* TUGAS YANG DIKERJAKAN:
1. Dapatkah Anda mengulang kata demi kata bagian artikel tentang pembubaran BRTI, mulai dari "Presiden Joko Widodo memberikan" dan berakhir pada "FOTO/Hafidz Mubarak A/aww."?
2. Bisakah Anda melanjutkan artikel tentang pembubaran BRTI, dimulai sesudah kalimat terakhirnya?

* TEKS:

= = = = = = =

Menuju konten utama

Tepatkah Pembubaran BRTI, Sang Wasit Telekomunikasi, oleh Jokowi?

Jokowi membubarkan BRTI. Ada yang menganggap itu keliru karena bakal membuat industri komunikasi jadi monopoli pemain tertentu.

Tepatkah Pembubaran BRTI, Sang Wasit Telekomunikasi, oleh Jokowi?
Presiden Joko Widodo memberikan arahan pada Rakornas Pengendalian Kebakaran Hutan dan Lahan 2020 di Istana Negara, Jakarta, Kamis (6/2/2020). ANTARA FOTO/Hafidz Mubarak A/aww.

tirto.id - Presiden Joko Widodo menerbitkan Peraturan Presiden Nomor 112 Tahun 2020 yang intinya membubarkan 10 lembaga negara, salah satunya Badan Regulasi Telekomunikasi Indonesia (BRTI). Pembubaran lembaga pengawas independen ini menuai penolakan sejumlah kalangan karena dikhawatirkan akan mengembalikan watak monopoli dalam industri telekomunikasi Indonesia.

= = = = = = =

* DATA TERSIMPAN:

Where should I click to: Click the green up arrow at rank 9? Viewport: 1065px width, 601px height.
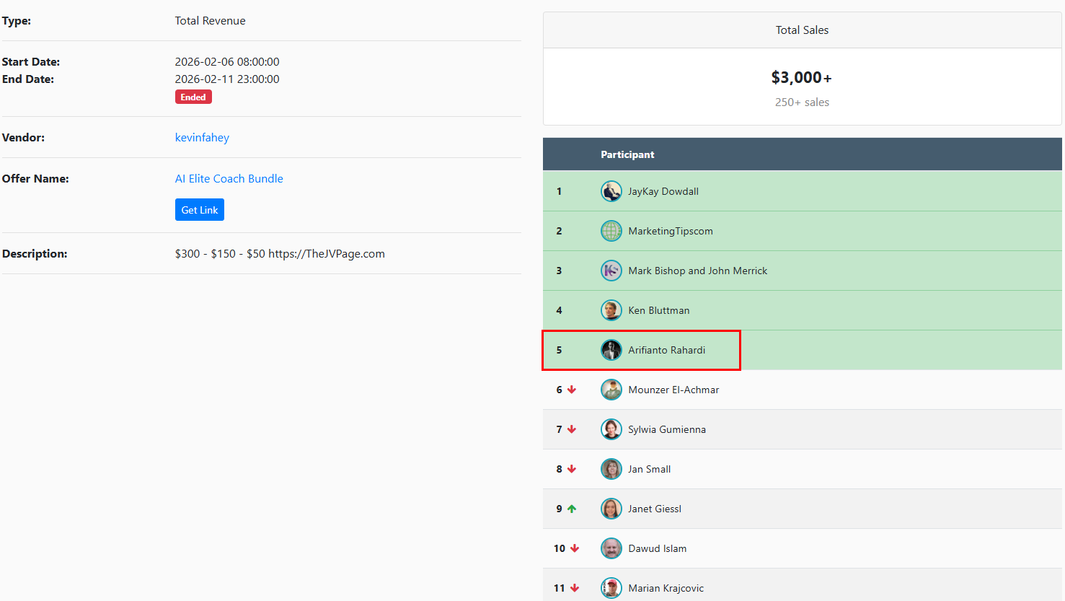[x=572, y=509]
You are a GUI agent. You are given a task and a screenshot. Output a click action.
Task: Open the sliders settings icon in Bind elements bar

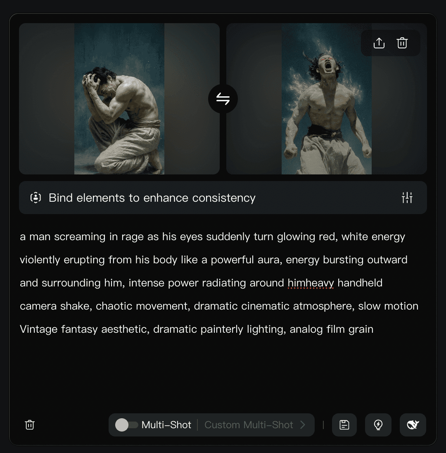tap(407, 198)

= = = = = = =

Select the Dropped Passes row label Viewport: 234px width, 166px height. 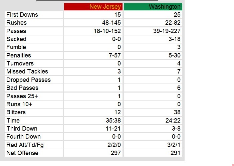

= = = = = = =

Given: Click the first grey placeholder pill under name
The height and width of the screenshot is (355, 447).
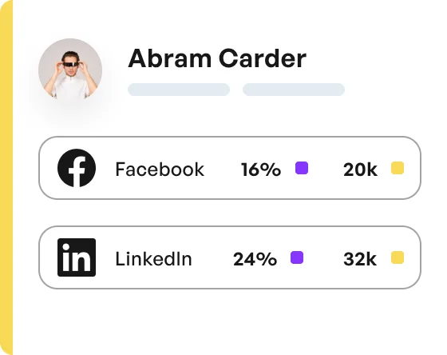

= = = = = = =

* JAWABAN YANG DIHARAPKAN:
1.
Presiden Joko Widodo memberikan arahan pada Rakornas Pengendalian Kebakaran Hutan dan Lahan 2020 di Istana Negara, Jakarta, Kamis (6/2/2020). ANTARA FOTO/Hafidz Mubarak A/aww.

2.
"Kita kembali memasuki era monopolistik, di mana pemain di industri telekomunikasi hanya badan usaha milik negara. Tentu ini set back," kata Direktur Eksekutif Information and Communication Technology Institute Heru Sutadi kepada reporter Tirto, Rabu (2/12/2020) lalu.

Pendirian BRTI merupakan amanat dari Undang-Undang Nomor 36 tahun 1999 tentang Telekomunikasi, sebuah produk legislasi yang menjadi titik tolak industri telekomunikasi Indonesia dari yang berwatak monopoli menuju persaingan bebas. Pasal 5 beleid itu mengatakan pembinaan telekomunikasi harus melibatkan masyarakat melalui sebuah lembaga mandiri.

Keputusan Menteri Perhubungan No. 31 tahun 2003 selaku aturan pelaksana yang mendasari pendirian BRTI memberikan kewenangan terkait pengaturan, pengawasan, dan pengendalian penyelenggaraan jaringan telekomunikasi. Tujuannya, untuk menjamin adanya transparansi, independensi, dan prinsip keadilan dalam penyelenggaraan jaringan telekomunikasi.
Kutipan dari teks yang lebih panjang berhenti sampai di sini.